Initially, Folkemer, who in addition to leading his congregation, coaches his son’s baseball team and helps with his daughter’s dance troupe, declined requests from community members to run for a seat, stating he didn’t have time to serve on the board. But after speaking at a student-organized rally protesting the school board’s decision to put on hold a pilot curriculum that would have addressed diversity and racism, Folkemer changed his mind.
“I eventually said yes because it wasn’t about me but serving the community in which I live,” he said of his decision. “It was about working for justice, equity, and inclusion for our students and the staff.”
Amid pressure from the community and national news coverage, the school board lifted its book ban in September 2021, a couple of months before the election. But Folkemer and others running to add more progressive voices to the school board said the damage had been done and a new direction was needed.
The community agreed. While Folkemer lost his bid for school board in the November 2021 election, the three other candidates running with him won their seats.
Folkemer and his fellow progressives in the race aren’t alone. There’s been intense interest in school board elections over the past year, fueled mainly by a fervor among conservatives to push cultural issues over school reopenings and masking, as well as diversity issues such as gender identity and how or if racism should be addressed in schools. The intensity of these debates has galvanized candidates on both the left and right to run for school board seats.

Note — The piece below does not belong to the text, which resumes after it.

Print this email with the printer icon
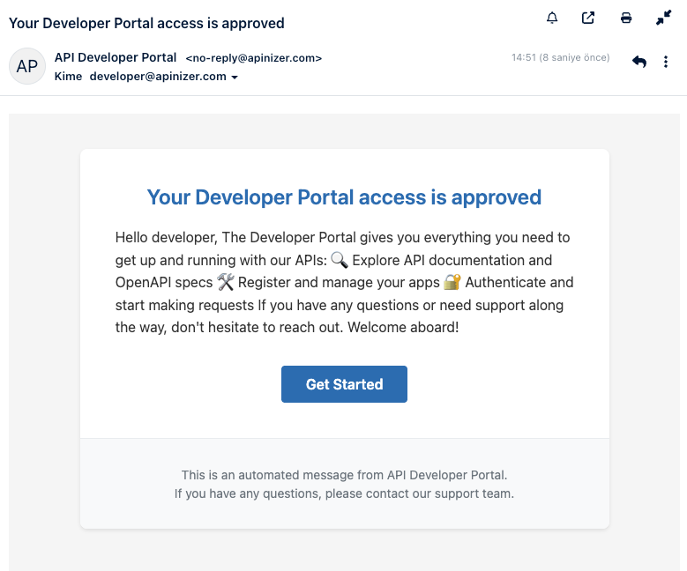 [626, 18]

While there’s nothing new about culture wars bleeding into local politics and schools, experts say this time is different due to the coordinated campaigns fueling these debates and the deeply partisan divide that has emerged on both sides. The fights also come at a time when the institution of public education itself struggles to navigate a post-COVID world in which large numbers of students suffer from learning loss and mental health issues and teachers and administrators suffer burn out that’s leaving schools severely understaffed. These clashes also come ahead of what is expected to be a heated midterm election in November.
“The level of coordination and the financing from outside groups as well as the use of social media to spread a very consistent message is what makes this particular moment so different,” said Rebecca Jacobsen, professor of educational policy at Michigan State University. “What is frightening is that we’re now seeing national style politics in our largest and most trusted public institution, schools. I worry that trust will erode, especially as schools are faced with some really big challenges that have nothing to do with the national political and cultural issues in many of these races.”